End caps 22 close off ends 20a, b of module 20, thereby preventing fluid flow through ends 20a, b into chambers 26, 27, respectively. Bulkhead 23 is disposed between chambers 26, 27, thereby preventing fluid communication between adjacent chambers 26, 27. Thus, each chamber 26, 27 is isolated from the other chamber 26, 27 in module 20.

Upper module 20 has a length L20 measured axially between ends 20a, b, and section 21a has a diameter D21a and length L21a measured axially between end 20a and section 21b. For an exemplary structure 10 deployed in 1,000 ft. of water and having a length L10 of 1,000 ft., length L20 is 250 ft., diameter D21a is 25 ft., and length L21a is 200 ft. However, depending on the particular installation location and desired dynamics for structure 10, lengths L20, L21a, and diameter D21a may be varied and adjusted as appropriate.

Chamber 27 is filled with a gas 16 and sealed from the surrounding environment (e.g., water 11), and thus, provide buoyancy to upper module 20 during offshore transport and installation of module 20, as well as during operation of structure 10. Accordingly, chamber 27 may also be referred to as a buoyant chamber.

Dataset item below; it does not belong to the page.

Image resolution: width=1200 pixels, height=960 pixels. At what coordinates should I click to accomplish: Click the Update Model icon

In this embodiment, gas 16 is air, and thus, may also be referred to as air 16. As will be described in more detail below, during offshore transport of upper module 20, variable ballast chamber 26 is also filled with air 16, thereby contributing to the buoyancy of module 20. However, during installation of module 20 and operation of structure 10, variable ballast 18 may be controllably added to ballast adjustable chamber 26 to decrease the buoyancy of module 20 and structure 10. In this embodiment, variable ballast 18 is water 11, and thus, variable ballast 18 may also be referred to as water 18.

Although module 20 includes two chambers 26, 27 in this embodiment, in general, module 20 may include any suitable number of chambers. Preferably, at least one chamber is an empty buoyant chamber and one chamber is a ballast adjustable chamber. Further, although end caps 22 and bulkhead 23 are described as providing fluid tight seals at the ends of chambers 26, 27, it should be appreciated that one or more end caps 22 and/or bulkhead 23 may include a closeable and sealable access port (e.g., man hole cover) that allows controlled access to one or more chambers 26, 27 for maintenance, repair, and/or service.

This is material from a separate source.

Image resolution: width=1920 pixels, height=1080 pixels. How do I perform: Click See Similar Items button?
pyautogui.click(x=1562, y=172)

Referring still to FIGS. 1 and 4, unlike sealed buoyant chamber 27, chamber 26 is ballast adjustable. In this embodiment, a ballast control system 80 and a port 81 enable adjustment of the relative volumes of gas 16 and variable ballast 18 in chamber 26. More specifically, port 81 is an opening or hole in section 21a of tubular 21 proximal bulkhead 23. When structure 10 is installed offshore, chamber 26 is submerged in the water 11, and thus, port 81 allows water 11, 18 to move into and out of chamber 26. In this embodiment, flow through port 81 is not controlled by a valve or other flow control device, and thus, port 81 permits the free flow of water 11, 18 into and out of chamber 26. However, in other embodiments, flow through port 81 may be controlled with a valve configured to open at a predetermined pressure differential across the valve—the pressure differential between water 18 in chamber 26 adjacent the port 81 and water 11 outside module 20 and adjacent port 81. In general, any suitable bi-directional check valve known in the art may be employed to control the bi-directional flow of fluids (e.g., water 11, 18 or air 16) through port 81. Such a valve is preferably configured to allow bi-directional flow at a relatively small pressure differential between about 5 and 300 psi, and more preferably between 50 and 150 psi. Inclusion of such a valve in port 81 restricts and/or prevents circulation of water 11, 18 into and out of chamber 26 through port 81 when there is an insufficient pressure differential across port 81, thereby offering the potential to reduce and/or eliminate the loss of air 16 from chamber 26 that may dissolve into water 11, 18 in chamber 26 over time and then circulate out of chamber 26 along with the water 11, 18 into which it is dissolved. Typically, absorption of air 16 into water 11, 18 within chamber 26 is minimal, however, over very long extended periods of time, the quantity of air 16 that may be absorbed into water 11, 18 within chamber 26 and then lost through circulation out of chamber 26 may be substantial.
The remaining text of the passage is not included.